Compte tenu de la situation sanitaire liée au COVID 19 et afin de prévenir le mal-être lié à l’isolement, des associations regroupants des spécialistes comme des psychologues ont décidé de se mobiliser et ont mis en place des “Numéros Vert”, des sites internet, proposant un accompagnement psychologique par téléphone et en urgence. Ces lignes téléphonique s s’adressent aux personnes ayant besoin d’une écoute et d’un soutien psychologique pour déposer leurs inquiétudes et angoisses, pouvant être accrues par la situation actuelle.

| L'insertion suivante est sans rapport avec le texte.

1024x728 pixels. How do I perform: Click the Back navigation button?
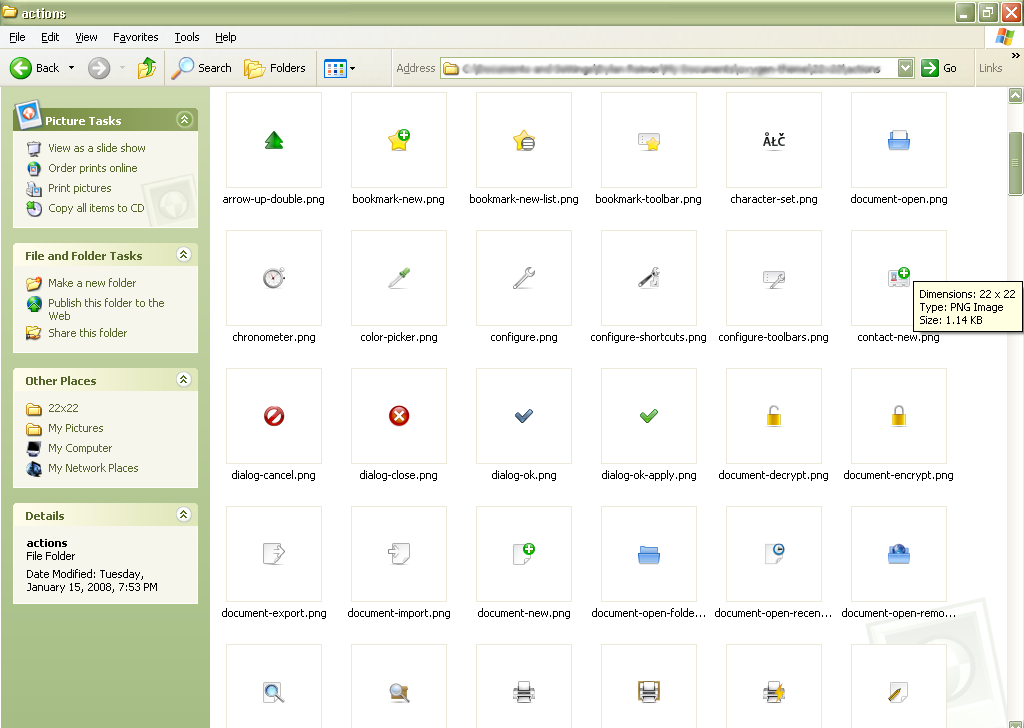click(38, 68)
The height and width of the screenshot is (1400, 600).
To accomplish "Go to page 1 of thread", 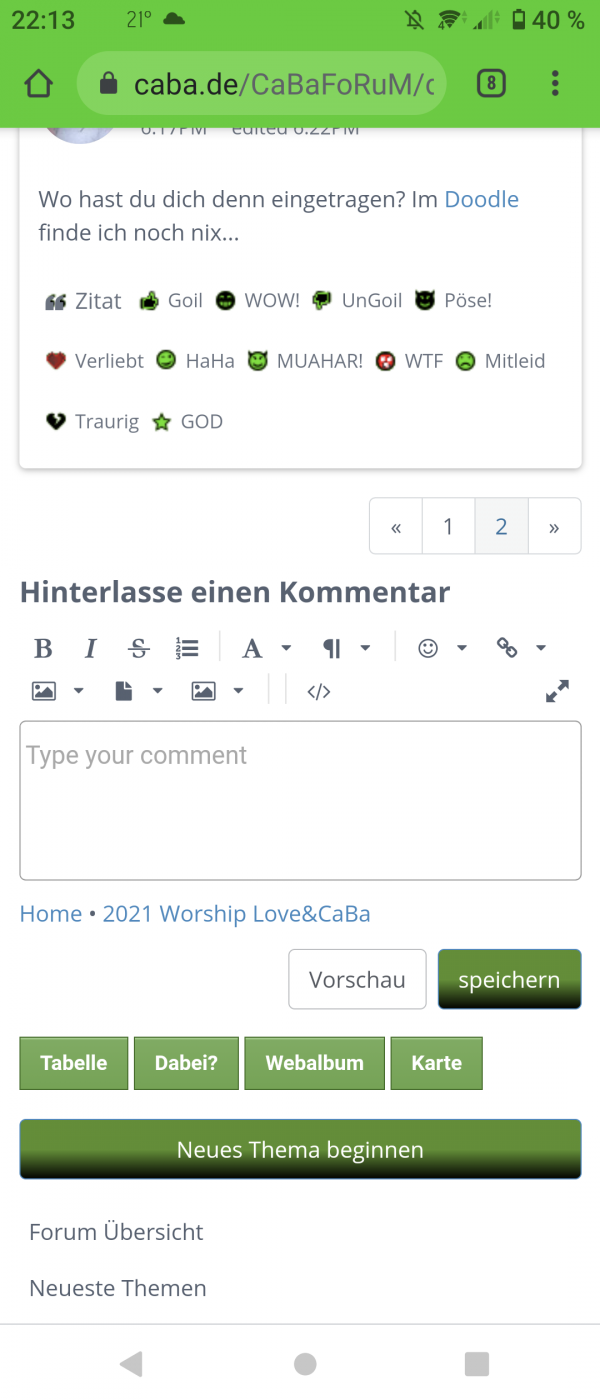I will click(x=448, y=526).
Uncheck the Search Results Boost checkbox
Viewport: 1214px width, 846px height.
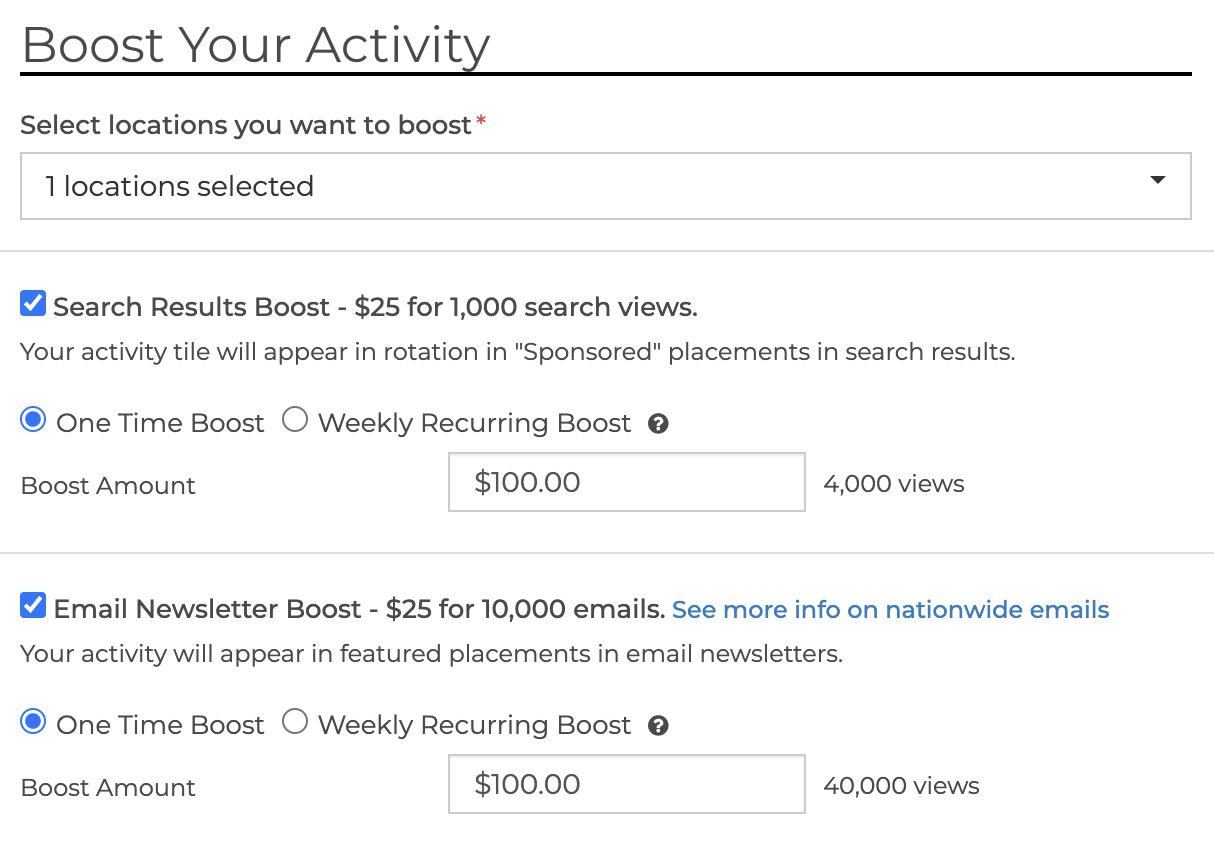[33, 303]
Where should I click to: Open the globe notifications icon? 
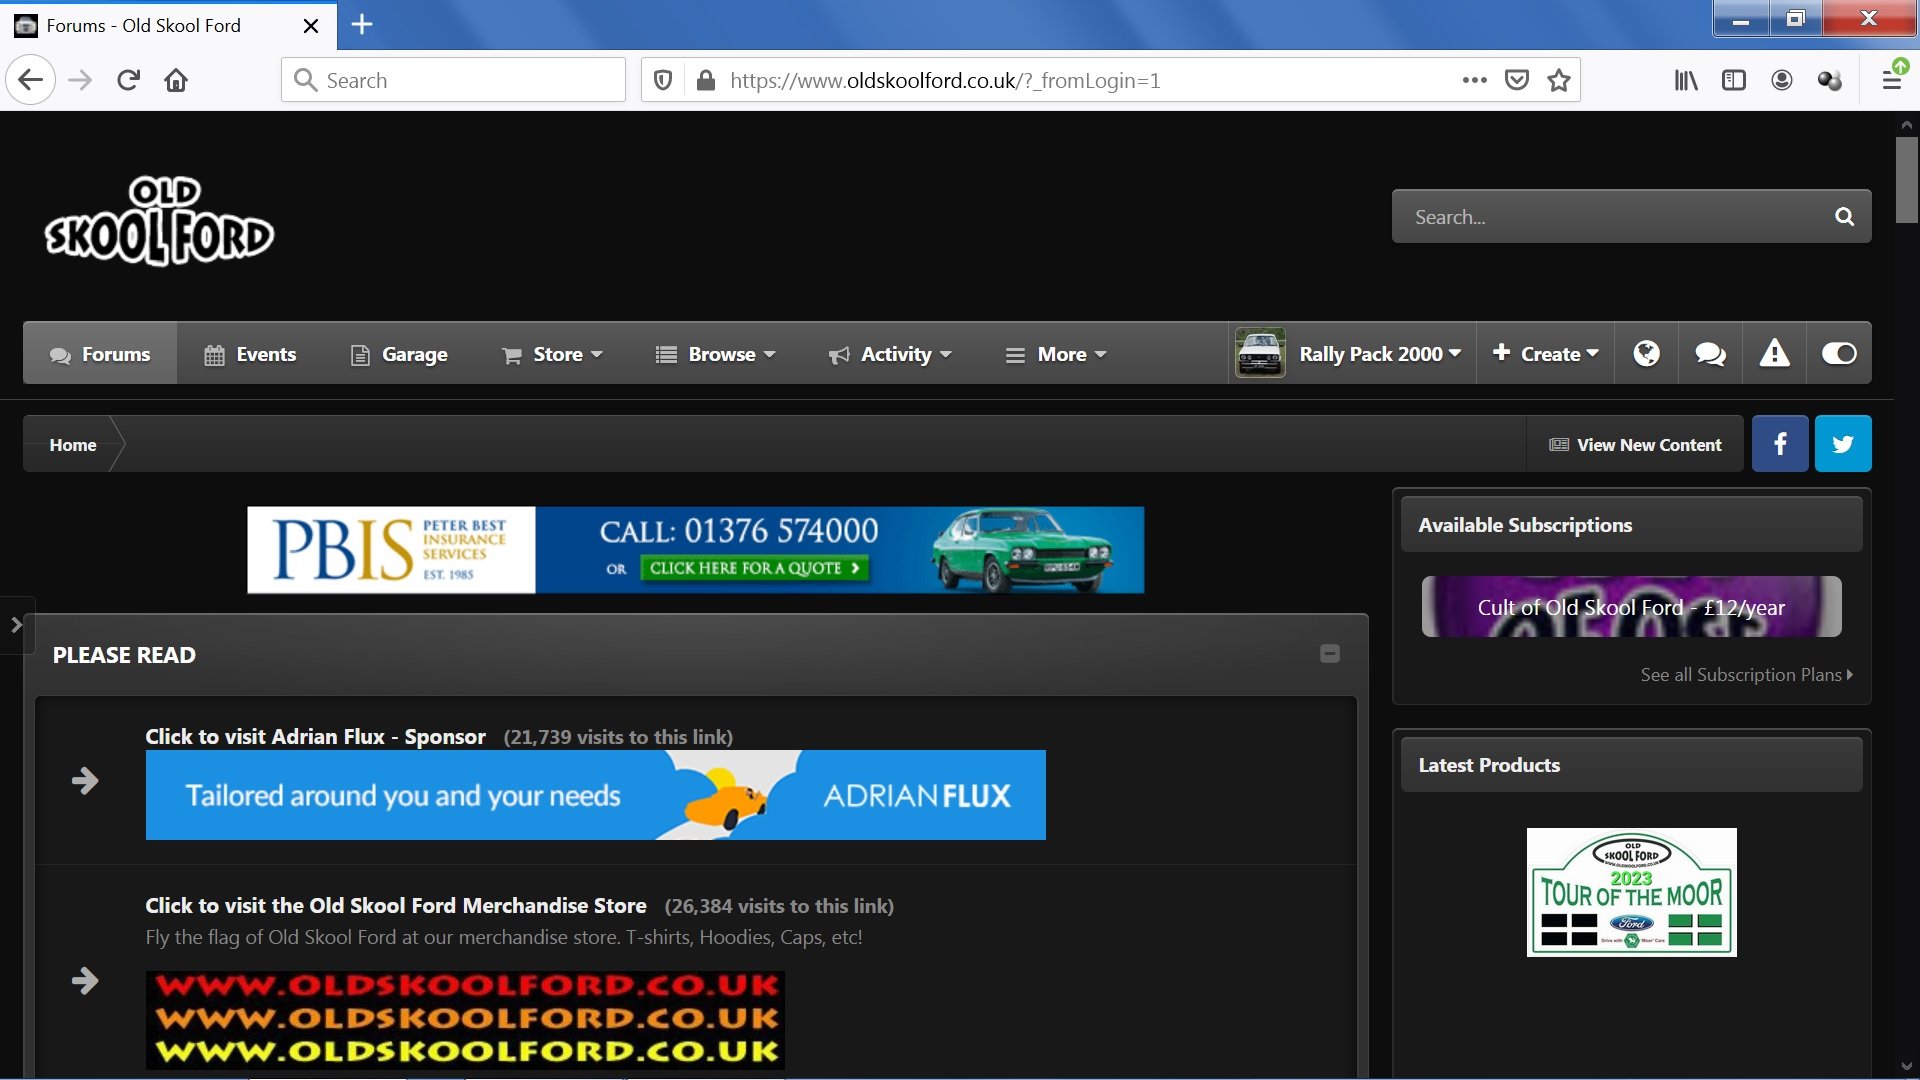pyautogui.click(x=1646, y=354)
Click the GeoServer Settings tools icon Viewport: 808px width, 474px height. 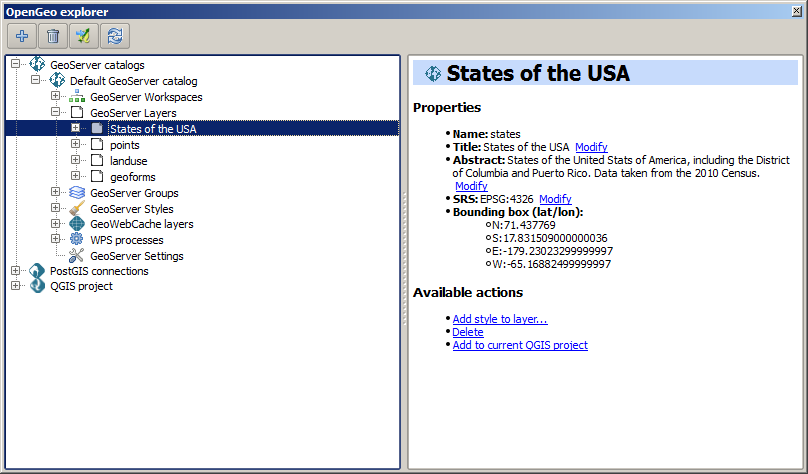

C’est le cas de “Palabre”, une association  créée par, Marion Bezombes et Sophie Mothiron, qui propose habituellement un espace transitionnel thérapeutique, une «passerelle» facilitant l’intégration, un lieu de contenance des difficultés pour les populations issues de l’immigration. C’est dans une atmosphère cosy et conviviale que l’association propose habituellement des consultations en temps normal avec un groupe de professionnels formés à l’interculturel composé de psychologues, d’interprètes, de formateurs, ainsi que des stagiaires et des bénévoles (sage femme anthropologue...). Mais en ces temps de confinements l’association propose un accompagnement téléphonique au 07 68 27 03 87. (Entretien avec Sophie Mothiron, psychologue à l'association Palabre, en fin d'article).


Une autre association d’Empalot, l’ASEER, fait également des consultations téléphoniques avec une  psychologue renseignements auprès d’Anaïs par mail: @:aseer.toulouse.erm@gmail.com

 

En général

L’association “Terra Psy - Psychologues sans frontières” qui a ouvert son centre de consultation en octobre 2015. L'association est née de l’identification des besoins de soutien psychologique des populations migrantes, réfugiées, déplacées, issues de l’immigration ou victimes de violences traumatiques ou basées sur le genre. Aujourd'hui l'association s'inscrit dans des actions plus générales et accueille un public en situation de vulnérabilité et en souffrance psychosociale. Les psychologues sont disponibles de 9h00 à 12h30, et de 13h30 à 17h00 du lundi au vendredi. Les consultations sont gratuites et sont proposées en français, anglais et arabe, au 0 805 383 922.

www.terrapsy.org


Cogito’Z est un centre de psychologie au présent pour tous. Créé en 2003 par Jeanne Siaud-Facchin, Psychologue Praticienne, Cogito’Z est un centre privé indépendant et autonome. Il regroupe une équipe de psychologues et de professionnels spécialisés multidisciplinaires qui interviennent en complémentarité pour optimiser la prise en charge.

Danse cette période trouble et déconcertante les équipes de Cogito’Z se mobilisent au travers d’une hotline psychologique gratuite pour tous au 0 805 822 810.

www.cogitoz.com


Et enfin le site psysolidaires.org, où des psychologues volontaires sont prêts à vous accompagner et vous aider à traverser cette période difficile au travers des consultations gratuites individuelles en ligne par chat, visioconférence et par téléphone.